徐锐打个哈哈道:“哦,就是我师门里的一种行当。”
曹婉兮低下头,羞怯道:“听说徐公子师出鬼谷一门,你师门里的行当哪一个不是传奇一般,小女子哪里比得上呢?”
徐锐摇了摇头,正想安慰他几句,却突然想起了重伤的影俾,脸色顿时一变,目光在密室里四处搜寻。
“你在找她么?”
曹婉兮见他这副模样,幽幽地问了一句,说着让开半步,徐锐这才瞧见她身后的角落里躺着一个人,不是影俾又会是谁。
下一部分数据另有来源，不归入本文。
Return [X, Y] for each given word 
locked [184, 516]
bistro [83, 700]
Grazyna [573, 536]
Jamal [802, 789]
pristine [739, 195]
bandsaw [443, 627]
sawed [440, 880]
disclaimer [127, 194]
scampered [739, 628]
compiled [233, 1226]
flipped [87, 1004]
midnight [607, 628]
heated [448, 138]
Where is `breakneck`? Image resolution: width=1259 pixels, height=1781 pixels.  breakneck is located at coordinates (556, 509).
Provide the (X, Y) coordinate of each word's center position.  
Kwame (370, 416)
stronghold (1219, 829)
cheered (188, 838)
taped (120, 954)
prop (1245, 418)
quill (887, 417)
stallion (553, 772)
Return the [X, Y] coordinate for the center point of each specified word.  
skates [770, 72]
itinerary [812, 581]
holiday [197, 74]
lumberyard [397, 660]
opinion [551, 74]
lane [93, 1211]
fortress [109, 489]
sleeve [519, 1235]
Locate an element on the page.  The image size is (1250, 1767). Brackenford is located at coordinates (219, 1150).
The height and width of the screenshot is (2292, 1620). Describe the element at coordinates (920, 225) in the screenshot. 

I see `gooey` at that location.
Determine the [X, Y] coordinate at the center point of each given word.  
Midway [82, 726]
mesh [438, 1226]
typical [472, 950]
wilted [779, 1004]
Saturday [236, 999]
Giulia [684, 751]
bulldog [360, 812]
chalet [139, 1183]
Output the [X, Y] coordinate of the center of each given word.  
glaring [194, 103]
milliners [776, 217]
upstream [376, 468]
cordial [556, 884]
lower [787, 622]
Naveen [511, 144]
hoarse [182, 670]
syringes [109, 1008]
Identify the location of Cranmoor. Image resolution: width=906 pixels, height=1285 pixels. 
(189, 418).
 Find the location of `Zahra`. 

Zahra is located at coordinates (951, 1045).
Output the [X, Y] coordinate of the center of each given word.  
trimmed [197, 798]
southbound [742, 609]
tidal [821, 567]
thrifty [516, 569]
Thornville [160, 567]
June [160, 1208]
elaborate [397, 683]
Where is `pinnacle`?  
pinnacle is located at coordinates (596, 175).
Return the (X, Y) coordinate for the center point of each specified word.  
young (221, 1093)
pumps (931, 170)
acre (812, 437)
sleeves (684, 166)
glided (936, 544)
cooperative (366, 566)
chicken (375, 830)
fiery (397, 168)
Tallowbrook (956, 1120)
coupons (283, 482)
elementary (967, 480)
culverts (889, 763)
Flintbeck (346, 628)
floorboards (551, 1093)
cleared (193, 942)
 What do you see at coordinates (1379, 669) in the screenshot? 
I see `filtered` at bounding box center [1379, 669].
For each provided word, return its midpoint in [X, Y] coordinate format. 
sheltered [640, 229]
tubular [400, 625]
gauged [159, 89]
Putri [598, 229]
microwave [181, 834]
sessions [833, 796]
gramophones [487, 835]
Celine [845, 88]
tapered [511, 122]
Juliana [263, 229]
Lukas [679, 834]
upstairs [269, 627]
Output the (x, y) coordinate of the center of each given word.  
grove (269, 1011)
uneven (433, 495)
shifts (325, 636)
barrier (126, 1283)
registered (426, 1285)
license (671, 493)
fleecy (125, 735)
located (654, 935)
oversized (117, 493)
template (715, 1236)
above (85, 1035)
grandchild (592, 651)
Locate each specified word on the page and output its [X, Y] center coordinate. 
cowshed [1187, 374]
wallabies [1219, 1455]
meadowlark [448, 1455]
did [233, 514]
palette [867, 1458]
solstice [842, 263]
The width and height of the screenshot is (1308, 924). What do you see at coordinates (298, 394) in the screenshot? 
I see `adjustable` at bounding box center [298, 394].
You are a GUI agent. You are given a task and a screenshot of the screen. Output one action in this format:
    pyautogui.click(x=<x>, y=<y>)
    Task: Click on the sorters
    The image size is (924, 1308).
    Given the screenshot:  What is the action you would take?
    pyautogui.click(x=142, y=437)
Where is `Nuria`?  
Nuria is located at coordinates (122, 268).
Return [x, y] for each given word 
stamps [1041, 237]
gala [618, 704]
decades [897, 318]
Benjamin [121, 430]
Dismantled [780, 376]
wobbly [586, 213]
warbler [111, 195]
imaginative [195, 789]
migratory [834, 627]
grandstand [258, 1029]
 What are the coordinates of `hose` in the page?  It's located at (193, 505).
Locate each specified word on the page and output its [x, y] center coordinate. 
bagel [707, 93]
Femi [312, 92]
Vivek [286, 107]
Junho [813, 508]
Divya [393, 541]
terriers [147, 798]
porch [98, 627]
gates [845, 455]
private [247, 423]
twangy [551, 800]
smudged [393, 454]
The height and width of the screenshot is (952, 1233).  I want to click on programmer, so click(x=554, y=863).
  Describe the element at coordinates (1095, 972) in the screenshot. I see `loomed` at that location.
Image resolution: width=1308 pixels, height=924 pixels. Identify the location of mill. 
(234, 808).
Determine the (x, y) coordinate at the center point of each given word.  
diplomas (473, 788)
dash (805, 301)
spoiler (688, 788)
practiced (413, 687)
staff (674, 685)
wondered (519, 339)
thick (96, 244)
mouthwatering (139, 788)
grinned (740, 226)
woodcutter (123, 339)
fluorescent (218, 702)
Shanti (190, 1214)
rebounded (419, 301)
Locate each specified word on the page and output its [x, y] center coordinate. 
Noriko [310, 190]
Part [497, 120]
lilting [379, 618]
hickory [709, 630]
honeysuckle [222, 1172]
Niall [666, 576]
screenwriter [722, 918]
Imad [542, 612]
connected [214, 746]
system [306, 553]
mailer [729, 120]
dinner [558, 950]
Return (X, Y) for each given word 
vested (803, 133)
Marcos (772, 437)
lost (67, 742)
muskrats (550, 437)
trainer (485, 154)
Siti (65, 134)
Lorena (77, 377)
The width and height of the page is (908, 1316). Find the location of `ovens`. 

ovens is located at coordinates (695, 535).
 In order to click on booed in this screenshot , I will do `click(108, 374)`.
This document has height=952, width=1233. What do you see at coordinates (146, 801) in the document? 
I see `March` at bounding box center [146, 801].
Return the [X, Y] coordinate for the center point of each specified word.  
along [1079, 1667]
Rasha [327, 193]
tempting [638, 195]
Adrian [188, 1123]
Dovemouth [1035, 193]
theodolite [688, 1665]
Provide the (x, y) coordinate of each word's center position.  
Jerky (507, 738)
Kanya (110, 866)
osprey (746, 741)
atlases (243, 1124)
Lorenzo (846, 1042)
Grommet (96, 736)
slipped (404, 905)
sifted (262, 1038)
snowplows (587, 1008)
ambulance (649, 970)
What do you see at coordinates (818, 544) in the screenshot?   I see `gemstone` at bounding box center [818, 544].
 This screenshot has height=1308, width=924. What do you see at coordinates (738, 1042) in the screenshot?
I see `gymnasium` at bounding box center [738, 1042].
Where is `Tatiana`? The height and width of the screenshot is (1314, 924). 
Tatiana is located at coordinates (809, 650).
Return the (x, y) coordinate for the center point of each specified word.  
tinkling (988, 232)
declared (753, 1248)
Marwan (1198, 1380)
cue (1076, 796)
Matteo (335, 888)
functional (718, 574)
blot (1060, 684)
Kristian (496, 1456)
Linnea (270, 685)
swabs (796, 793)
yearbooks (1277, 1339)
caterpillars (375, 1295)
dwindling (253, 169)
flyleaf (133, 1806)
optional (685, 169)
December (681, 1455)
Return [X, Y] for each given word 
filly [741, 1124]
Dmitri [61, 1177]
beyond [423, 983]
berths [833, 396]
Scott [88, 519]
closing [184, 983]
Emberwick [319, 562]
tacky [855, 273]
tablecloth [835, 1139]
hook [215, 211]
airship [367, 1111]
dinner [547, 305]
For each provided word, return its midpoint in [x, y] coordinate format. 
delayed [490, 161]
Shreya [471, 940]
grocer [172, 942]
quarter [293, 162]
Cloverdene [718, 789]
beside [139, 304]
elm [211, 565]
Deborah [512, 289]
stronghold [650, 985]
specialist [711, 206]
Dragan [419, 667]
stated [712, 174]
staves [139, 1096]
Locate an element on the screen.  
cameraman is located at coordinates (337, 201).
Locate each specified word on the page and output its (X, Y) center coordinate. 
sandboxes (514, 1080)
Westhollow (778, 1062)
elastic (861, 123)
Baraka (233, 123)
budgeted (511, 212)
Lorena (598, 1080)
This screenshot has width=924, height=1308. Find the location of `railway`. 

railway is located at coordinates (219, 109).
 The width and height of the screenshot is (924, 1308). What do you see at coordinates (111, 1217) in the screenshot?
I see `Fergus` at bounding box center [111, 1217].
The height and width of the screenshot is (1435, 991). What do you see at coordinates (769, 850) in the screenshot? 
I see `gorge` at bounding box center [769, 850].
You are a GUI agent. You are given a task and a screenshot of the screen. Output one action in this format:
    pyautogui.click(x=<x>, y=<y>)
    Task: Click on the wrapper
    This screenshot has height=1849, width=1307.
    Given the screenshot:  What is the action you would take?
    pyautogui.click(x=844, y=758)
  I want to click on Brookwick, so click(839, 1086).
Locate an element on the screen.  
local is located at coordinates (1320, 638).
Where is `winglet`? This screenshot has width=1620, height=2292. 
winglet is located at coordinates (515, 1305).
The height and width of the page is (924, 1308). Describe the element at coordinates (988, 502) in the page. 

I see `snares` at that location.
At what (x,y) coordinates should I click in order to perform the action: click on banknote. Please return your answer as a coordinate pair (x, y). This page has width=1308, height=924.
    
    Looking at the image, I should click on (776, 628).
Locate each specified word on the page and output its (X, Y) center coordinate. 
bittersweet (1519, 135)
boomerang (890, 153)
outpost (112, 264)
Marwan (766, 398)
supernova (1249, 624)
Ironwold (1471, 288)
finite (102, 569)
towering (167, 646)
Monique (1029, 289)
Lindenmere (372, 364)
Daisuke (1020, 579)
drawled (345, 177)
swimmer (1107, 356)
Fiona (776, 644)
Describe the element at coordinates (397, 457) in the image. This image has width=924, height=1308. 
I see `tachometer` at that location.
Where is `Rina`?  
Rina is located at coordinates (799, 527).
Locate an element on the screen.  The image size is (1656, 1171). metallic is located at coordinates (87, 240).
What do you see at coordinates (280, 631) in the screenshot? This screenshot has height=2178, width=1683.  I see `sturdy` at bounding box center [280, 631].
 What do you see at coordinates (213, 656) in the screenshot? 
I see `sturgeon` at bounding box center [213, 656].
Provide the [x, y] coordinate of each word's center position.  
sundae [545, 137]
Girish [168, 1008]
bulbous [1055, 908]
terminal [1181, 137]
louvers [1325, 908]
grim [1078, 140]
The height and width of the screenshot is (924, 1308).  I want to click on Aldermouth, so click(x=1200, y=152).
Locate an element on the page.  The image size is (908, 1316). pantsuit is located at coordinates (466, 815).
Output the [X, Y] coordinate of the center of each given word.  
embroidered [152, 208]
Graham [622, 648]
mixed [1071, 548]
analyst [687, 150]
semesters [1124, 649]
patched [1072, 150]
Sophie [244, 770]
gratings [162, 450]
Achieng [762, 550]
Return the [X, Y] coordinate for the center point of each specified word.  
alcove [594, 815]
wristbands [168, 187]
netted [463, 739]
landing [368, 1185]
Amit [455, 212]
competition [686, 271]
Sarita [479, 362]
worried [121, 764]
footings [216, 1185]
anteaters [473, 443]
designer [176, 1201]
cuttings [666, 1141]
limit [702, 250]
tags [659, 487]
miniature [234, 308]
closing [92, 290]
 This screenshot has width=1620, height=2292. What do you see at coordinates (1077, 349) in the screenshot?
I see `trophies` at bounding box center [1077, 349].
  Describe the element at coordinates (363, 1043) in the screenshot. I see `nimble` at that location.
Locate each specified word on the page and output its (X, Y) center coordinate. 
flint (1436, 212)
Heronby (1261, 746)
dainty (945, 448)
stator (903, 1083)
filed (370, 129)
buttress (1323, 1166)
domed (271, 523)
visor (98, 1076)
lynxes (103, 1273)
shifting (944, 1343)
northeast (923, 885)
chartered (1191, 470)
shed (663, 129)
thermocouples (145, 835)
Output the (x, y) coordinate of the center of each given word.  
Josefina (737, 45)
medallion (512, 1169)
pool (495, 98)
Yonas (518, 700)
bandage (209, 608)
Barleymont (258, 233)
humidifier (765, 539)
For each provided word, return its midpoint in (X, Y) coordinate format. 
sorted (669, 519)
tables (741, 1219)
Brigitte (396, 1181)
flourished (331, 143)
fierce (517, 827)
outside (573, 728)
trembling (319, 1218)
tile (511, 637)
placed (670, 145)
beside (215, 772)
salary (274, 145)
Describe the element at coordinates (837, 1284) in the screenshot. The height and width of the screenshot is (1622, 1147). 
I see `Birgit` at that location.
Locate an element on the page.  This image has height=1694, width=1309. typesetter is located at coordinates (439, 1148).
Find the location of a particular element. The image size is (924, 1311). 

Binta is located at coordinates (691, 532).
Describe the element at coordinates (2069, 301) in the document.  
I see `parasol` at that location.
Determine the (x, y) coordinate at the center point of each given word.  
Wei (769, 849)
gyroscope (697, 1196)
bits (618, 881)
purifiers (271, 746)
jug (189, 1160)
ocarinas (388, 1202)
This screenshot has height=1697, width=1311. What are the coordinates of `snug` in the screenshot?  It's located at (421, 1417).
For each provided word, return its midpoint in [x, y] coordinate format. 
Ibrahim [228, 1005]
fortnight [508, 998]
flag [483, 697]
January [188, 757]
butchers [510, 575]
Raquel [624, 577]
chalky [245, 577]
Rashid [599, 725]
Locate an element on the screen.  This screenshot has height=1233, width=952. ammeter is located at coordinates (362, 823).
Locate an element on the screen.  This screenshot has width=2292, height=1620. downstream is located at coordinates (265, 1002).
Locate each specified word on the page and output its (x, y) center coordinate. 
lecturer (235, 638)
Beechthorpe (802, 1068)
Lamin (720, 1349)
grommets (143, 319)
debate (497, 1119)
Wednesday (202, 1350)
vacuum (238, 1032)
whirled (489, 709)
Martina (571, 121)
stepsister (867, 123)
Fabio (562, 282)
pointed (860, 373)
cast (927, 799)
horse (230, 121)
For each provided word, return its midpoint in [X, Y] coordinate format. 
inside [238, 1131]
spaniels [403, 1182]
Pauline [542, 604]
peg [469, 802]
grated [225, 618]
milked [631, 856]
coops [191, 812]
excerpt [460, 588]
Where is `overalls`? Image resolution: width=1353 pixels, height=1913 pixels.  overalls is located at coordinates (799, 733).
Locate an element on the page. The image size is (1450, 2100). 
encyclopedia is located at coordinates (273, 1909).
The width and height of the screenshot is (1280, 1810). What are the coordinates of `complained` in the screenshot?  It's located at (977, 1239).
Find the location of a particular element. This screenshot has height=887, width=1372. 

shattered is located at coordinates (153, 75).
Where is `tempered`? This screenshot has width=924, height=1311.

他挂念着影俾的安危,也顾不得答话,一个箭步冲到影俾身边仔细检查起来。
还好,影俾虽然失血过多还在昏迷,但呼吸、心跳都还稳定,额头也不算太烫,大概应激性的高烧已经消退。
徐锐松了口气,一屁股坐到了地上。
曹婉兮见徐锐这般关心影俾,心中没来由地微微泛酸,叹道:“看来徐公子对影俾很上心呢。”
徐锐摇了摇头:“你错了,我不是对她上心,是对身边的每一个自己人都很上心,他们就像我的手臂,我的双腿,甚至我的心脏。”
曹婉兮一愣:“即便是死士或下人也一样?”
徐锐回过头,郑重道:“生而为人,无分贵贱,在我看来,天底下只有三种人,第一种是敌人,对这种人不能有丝毫怜悯,否则必受其害。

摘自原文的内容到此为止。